→ **Task requirements**
[A] In the article about the German ruling on AI Overviews, which court issued the ruling?
[B] Copy the passage of the article about the German ruling on AI Overviews that runs from "German court rules" to "of third-party information.", keeping every word unchanged.

→ **Selected passage**
:::::

German court rules Google is liable for false statements made by AI Overviews
The Regional Court of Munich has issued a landmark ruling that Google can be held directly liable for false and defamatory statements generated by its AI Overviews feature, marking the first time a court has classified an AI-generated search summary as the platform’s own content rather than a neutral presentation of third-party information.
The case (26 O 869/26) was brought by two Munich-based publishing companies after Google’s AI Overviews falsely described their businesses as scams. When someone searched for one publisher’s name alongside the German word for “fraud scheme,” AI Overviews generated affirmative statements such as “Yes, company name] is known for dubious business practices and is often perceived as a scam.” The AI linked the publishers to subscription traps and fraudulent schemes — claims that appeared in none of the sources cited by the AI, and that had no basis in the underlying search results ([Wired; Ars Technica).
The legal reasoning
German and EU law, like Section 230 in the United States, traditionally shields search engines from liability for third-party content they index and link to. The safe harbor treats them as neutral intermediaries that do not generate the content they distribute.
The Munich court ruled that AI Overviews break this paradigm. Unlike a traditional search result that merely points to external websites, an AI Overview generates independent, new, and substantive statements by evaluating, combining, and paraphrasing content from multiple sources. The court classified these summaries as Google’s “own content” — stripping the safe harbor protection (The Decoder).
The court also rejected Google’s argument that users can independently verify the AI’s claims by clicking through to the cited sources. The burden of accuracy falls on the publisher, the court held, not on the reader. Presenting false affirmative statements as answers creates harm regardless of whether a diligent user might eventually discover the truth.
Google has announced it will appeal. A spokesperson said the case focuses on “specific and narrow errors, not the foundational way AI Overviews displays web content” (Reuters).

:::::

→ **Listed records**
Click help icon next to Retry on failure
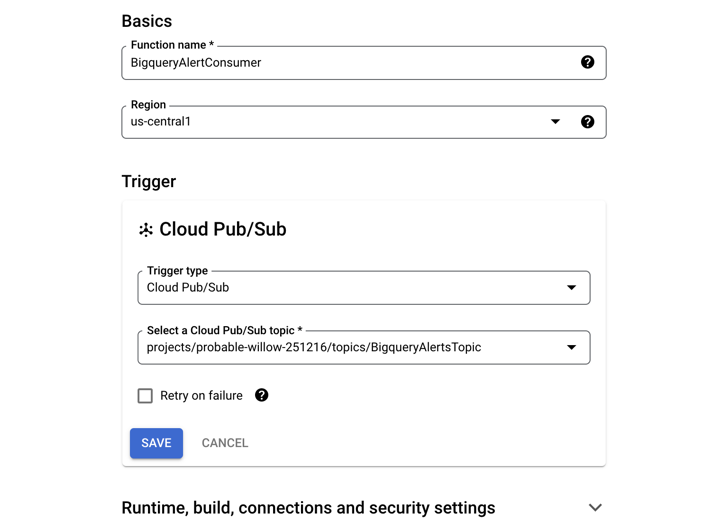 pos(262,395)
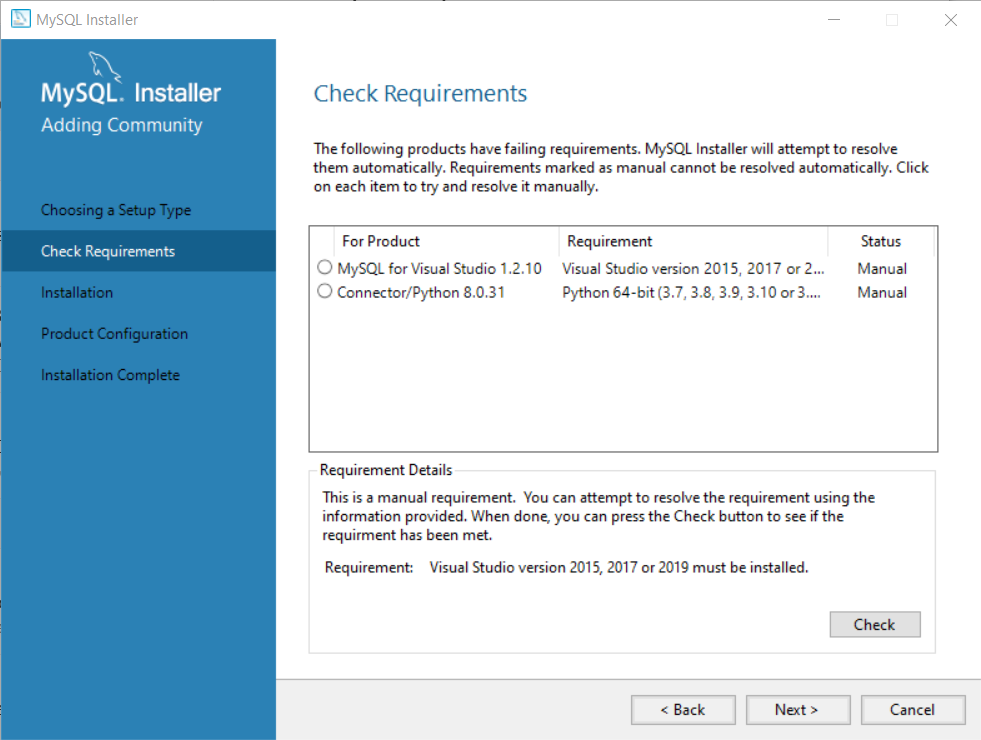Select the Check Requirements step in sidebar

pos(108,251)
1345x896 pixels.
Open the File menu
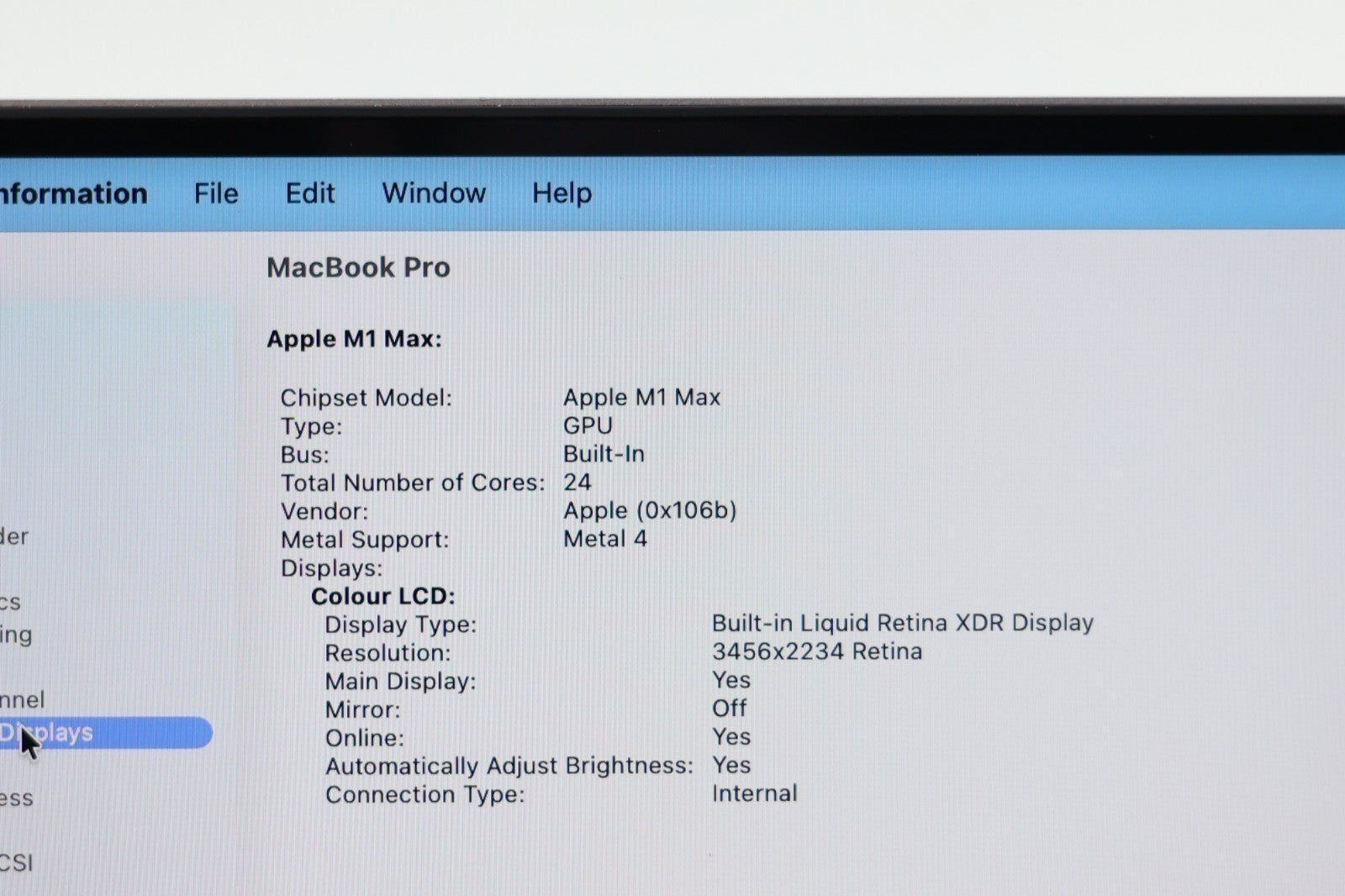[216, 194]
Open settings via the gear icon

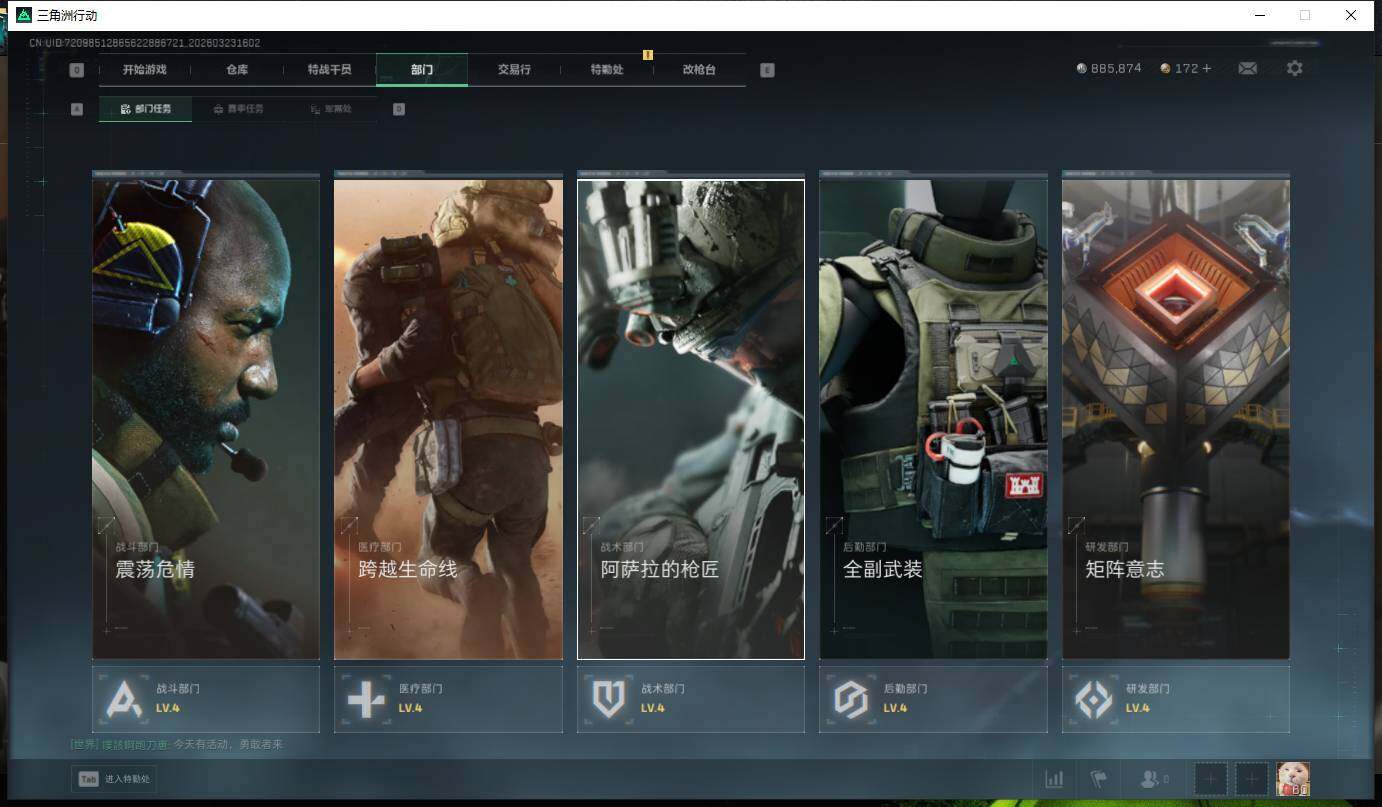click(x=1294, y=68)
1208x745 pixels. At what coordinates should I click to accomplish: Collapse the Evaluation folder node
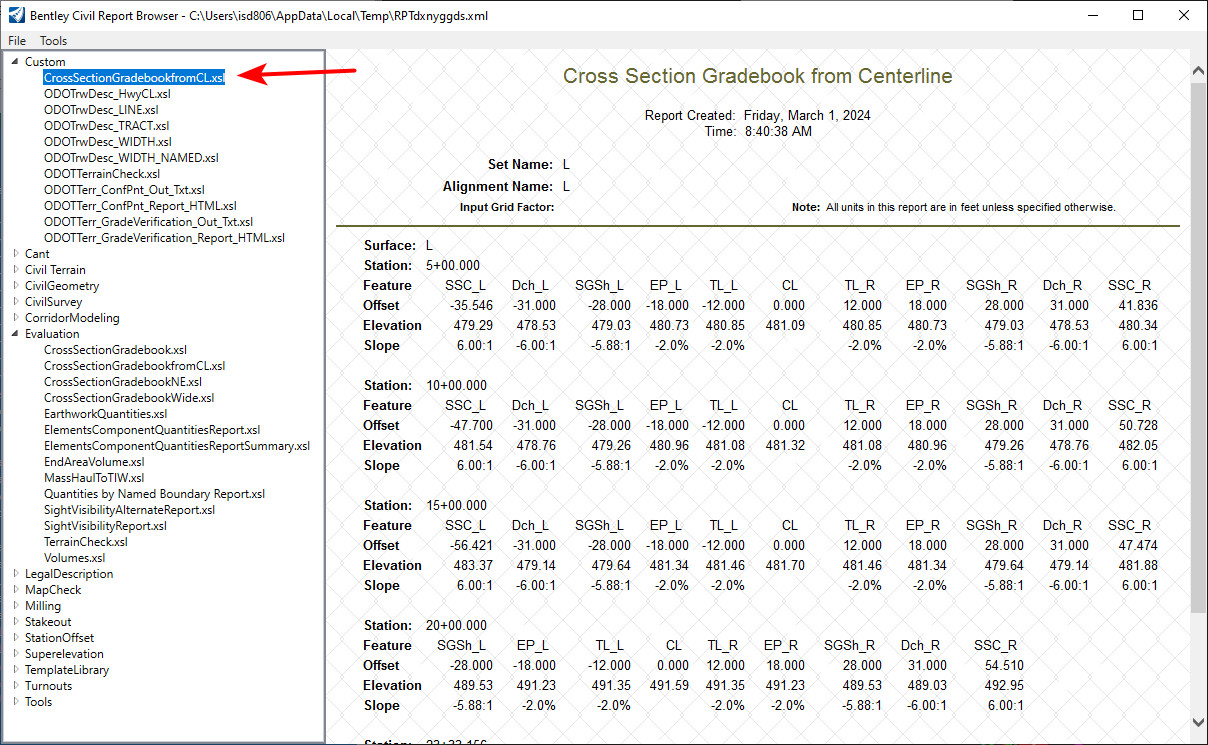pyautogui.click(x=15, y=334)
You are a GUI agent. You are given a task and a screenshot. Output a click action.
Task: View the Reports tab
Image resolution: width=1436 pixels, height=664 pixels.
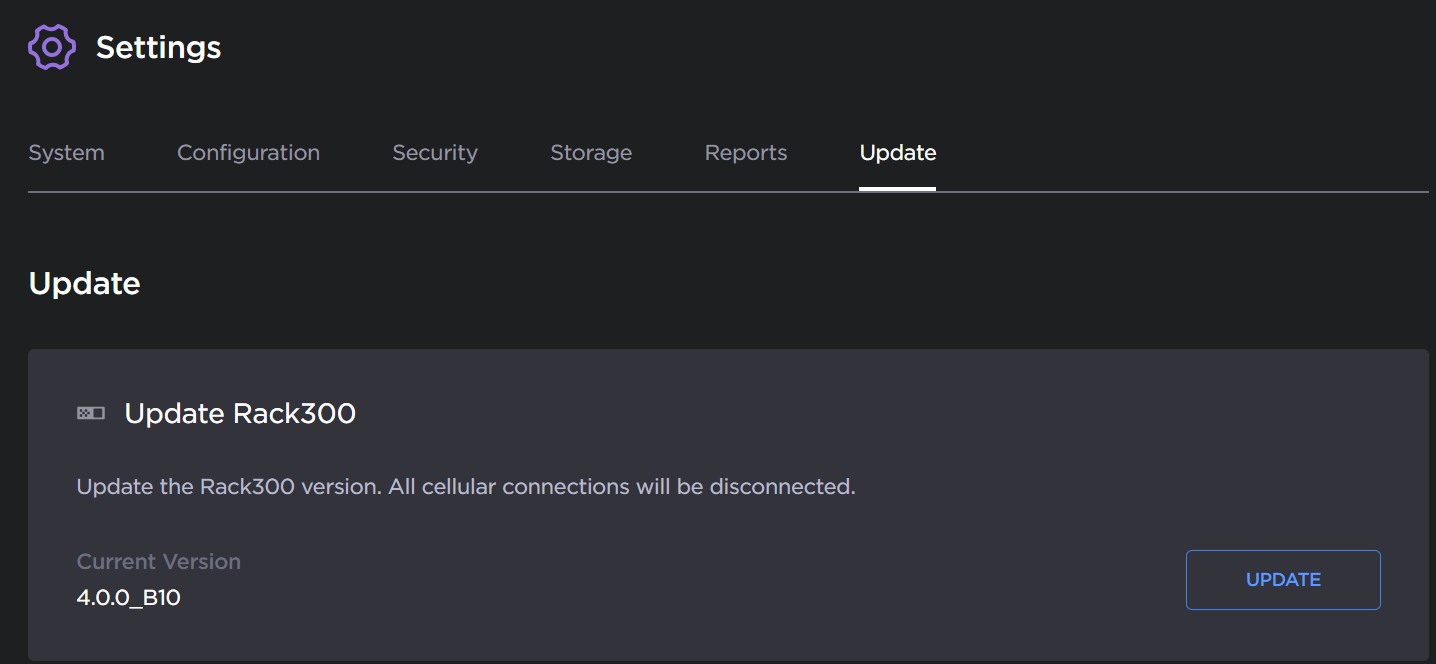coord(745,152)
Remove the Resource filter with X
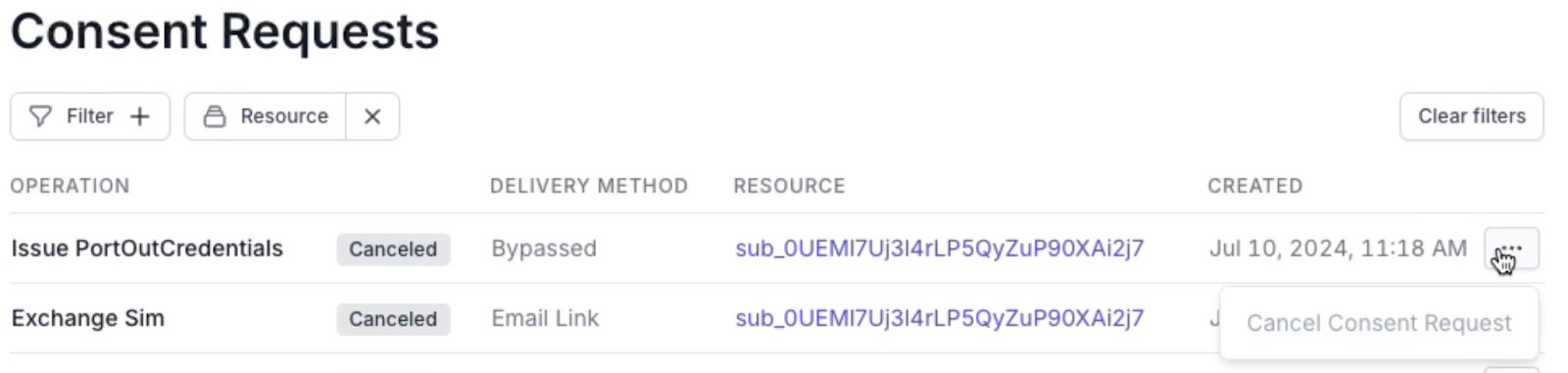Screen dimensions: 1568x373 [372, 117]
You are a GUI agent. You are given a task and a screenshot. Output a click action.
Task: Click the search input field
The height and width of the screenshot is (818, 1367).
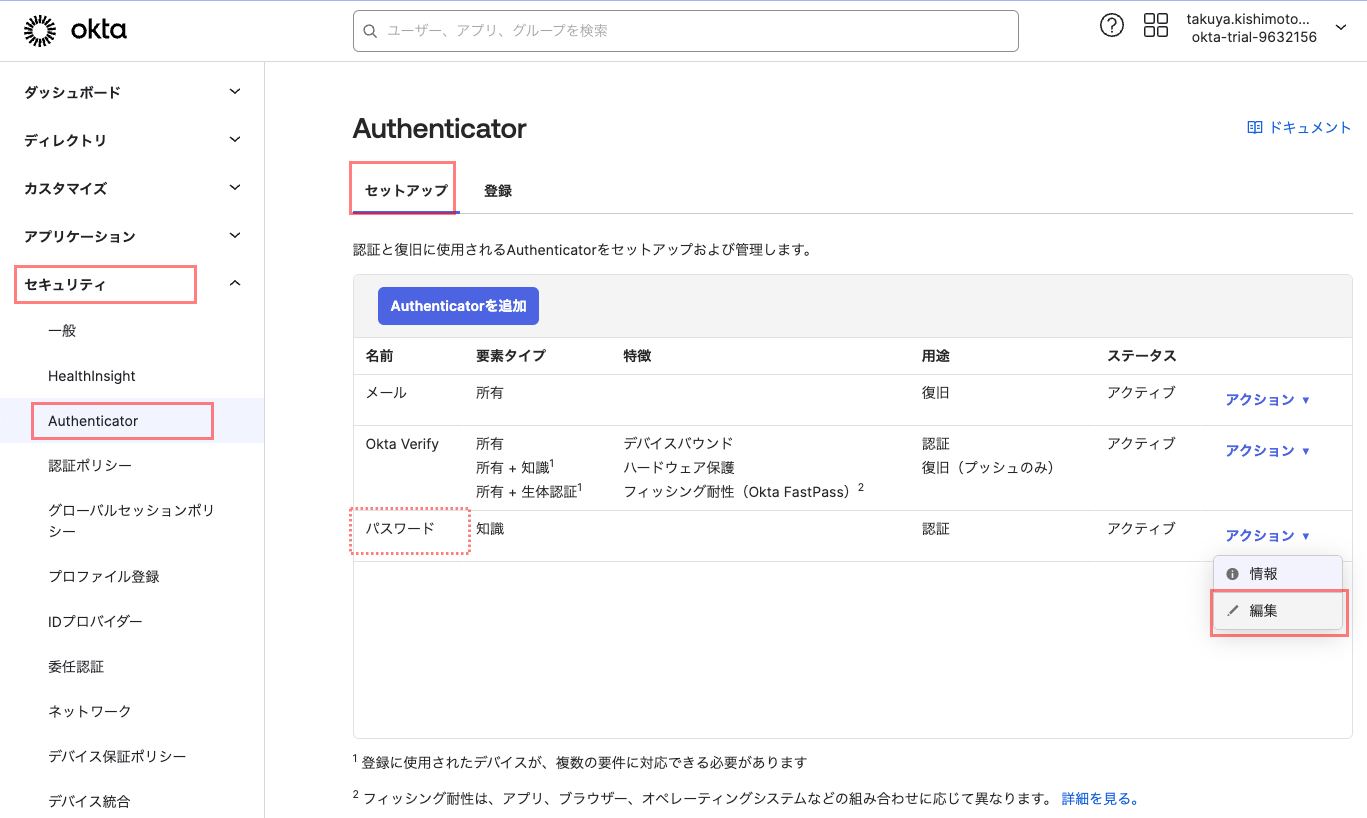[x=685, y=31]
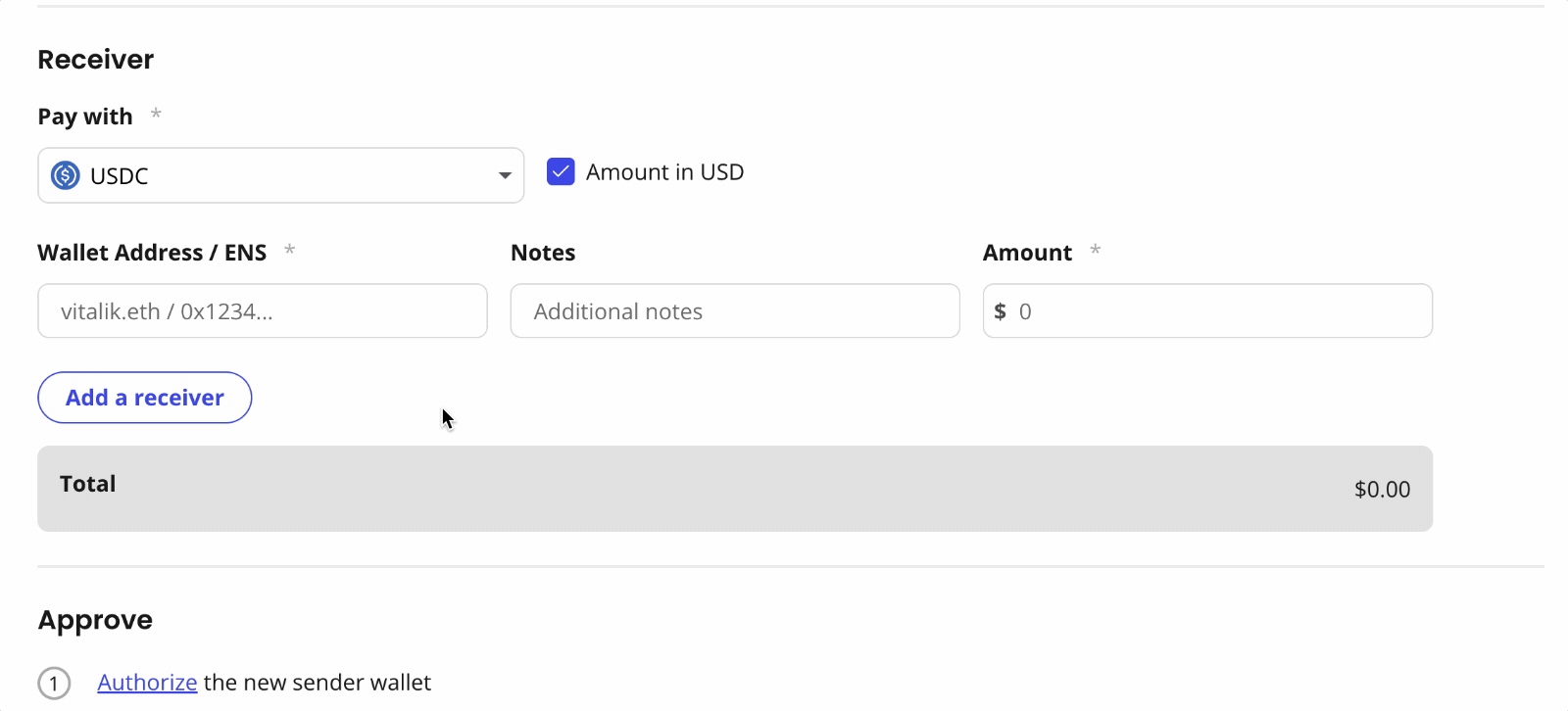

:::::

→ **Answers below**
[A] The Regional Court of Munich.

[B]
German court rules Google is liable for false statements made by AI Overviews
The Regional Court of Munich has issued a landmark ruling that Google can be held directly liable for false and defamatory statements generated by its AI Overviews feature, marking the first time a court has classified an AI-generated search summary as the platform’s own content rather than a neutral presentation of third-party information.